AI chief drops ‘exploitative’ copyright dispute

  • By Zoe Kleinman
  • technology editor

image Caption,

Ed Newton Rex has worked in AI and music for 13 years

A senior executive at tech firm Stability AI has resigned over the company’s view that it is acceptable to use copyrighted work without permission to train its products.

Ed Newton-Rex was head of audio at the firm, which is based in the UK and US.

He told the BBC that he believes it is “exploitative” for any AI developer to use a creative work without consent.

But many large AI firms, including Stability AI, argue that taking copyrighted material is “fair use.”

The “fair use” exemption in copyright rules means that permission from the owners of the original content is not required.

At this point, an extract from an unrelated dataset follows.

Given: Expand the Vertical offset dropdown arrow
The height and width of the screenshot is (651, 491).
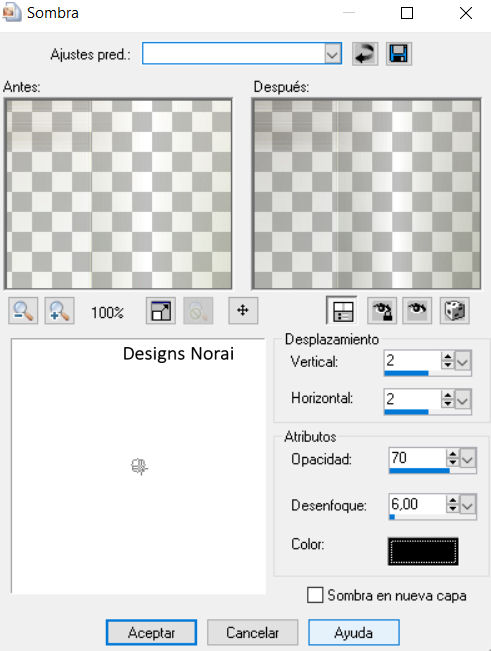Looking at the screenshot, I should tap(463, 361).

The US Copyright Office is currently conducting a study regarding generic AI and policy issues.

Mr Newton-Rex stressed that he was talking about all AI firms that share this idea – and most of them do.

Responding to his former staff member in a post on Twitter, Stability AI founder Imad Mostaq said the firm believes fair use “supports creative growth.”

AI tools are trained using large amounts of data, much of which is often taken, or “scraped”, from the Internet without consent.

Generative AI – products that are used to create content such as images, audio, video and music – can then produce similar content when requested or directly replicate an individual artist’s style.

Mr Newton-Rex, who is also a choral musician, said he “wouldn’t jump” at the opportunity to offer his music to AI developers for free.

He said, “I wouldn’t think ‘Yes, I would definitely give my creations to such a system’. I don’t think I would consent.”

He said that many people “often create content for virtually no money, in the hope that one day that copyright will have some value.”

But, ultimately, their work was being used without consent to create their own competitors and even potentially replace them entirely, he said.

He created an AI audio creator called Stability Audio for his former employer, but said he chose to license the data that was used for training and share the revenue from it with rights holders. I accept that this model will not work for everyone.

“I don’t think there’s a silver bullet,” he said.

“I know many people on the rights holder side who are excited about the potential agenda today and want to work with it, but they want to do it under the right conditions.”

He said he is optimistic about the benefits of AI and does not plan to leave the industry.

“I think morally, ethically, globally, I hope we would all take the approach of saying, ‘You have to get permission to do this from the people who wrote it, otherwise, it’s not OK, ‘” They said.

The use of copyrighted material to train AI tools is controversial.

A track featuring AI-generated voices of music artists Drake and The Weeknd was removed from Spotify earlier this year after it was revealed that it was created without their consent.

Some news organizations, including the BBC and The Guardian, have blocked AI companies from lifting their content from the internet.